Century Therapeutics, Candel Therapeutics and MacroGenics have all used their third-quarter earnings releases to disclose how they’re fine-tuning their clinical pipelines to conserve cash.
Century has called time on the CALiPSO-1 trial of its allogeneic cell therapy CNTY-101 in patients with B cell-mediated autoimmune diseases. Five patients have already received the therapy in the trial, which has, so far, demonstrated a “favorable safety profile” with no dose-limiting toxicities or immune-effector-cell-associated neurotoxicity syndrome, according to the company.
“The limited but emerging clinical data suggests encouraging clinical activity in refractory patient populations,” Century added.
Still, the biotech has discontinued the trial as part of “clinical development re-prioritization efforts” that will see the company continue to assess CNTY-101 in the phase 1/2 Caramel trial, also for B-cell-mediated autoimmune disease.
It was a similar story over at Candel, which is pausing the development of the off-the-shelf adenovirus immunotherapy called CAN-2409, also known as aglatimagene besadenovec, in borderline resectable pancreatic cancer (PDAC).
The biotech acknowledged that the FDA had already granted fast track and orphan drug tags for CAN-2409 in this indication, but said it needed to pause the PDAC program in order to focus on its top priorities for CAN-2409 of prostate cancer and non-small cell lung cancer.
CAN-2409 already completed a phase 3 trial in prostate cancer, and a midstage study in NSCLC is due to kick off in the second quarter of 2026.
Candel said it will only reignite the PDAC program if it can source some “external, non-dilutive funding.”
Meanwhile, MacroGenics decided to “realign” its “pipeline priorities” when it came to lorigerlimab. The company has been assessing the bispecific DART molecule, which targets both PD-1 and CTLA-4, in a phase 2 study of 150 patients with metastatic castration-resistant prostate cancer.

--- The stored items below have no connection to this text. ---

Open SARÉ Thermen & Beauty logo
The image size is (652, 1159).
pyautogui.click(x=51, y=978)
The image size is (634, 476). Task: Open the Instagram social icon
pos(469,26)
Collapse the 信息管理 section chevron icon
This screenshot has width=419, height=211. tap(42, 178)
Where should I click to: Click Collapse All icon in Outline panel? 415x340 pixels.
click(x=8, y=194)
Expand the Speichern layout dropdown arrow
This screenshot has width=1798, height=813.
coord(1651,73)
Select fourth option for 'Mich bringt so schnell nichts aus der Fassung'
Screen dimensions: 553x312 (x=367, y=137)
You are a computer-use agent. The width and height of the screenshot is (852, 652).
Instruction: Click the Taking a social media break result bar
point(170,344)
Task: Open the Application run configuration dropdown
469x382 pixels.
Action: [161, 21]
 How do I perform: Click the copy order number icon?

A clinical update on that study had been expected in the second half of this year, but MacroGenics revealed in its earnings document that, after reviewing interim data from the study, “we have decided not to pursue further development of lorigerlimab in prostate cancer.”
“Despite this decision, we remain committed to exploring lorigerlimab’s potential in ovarian and other gynecologic cancers and continue to enroll patients in the phase 2 LINNET study,” the company added.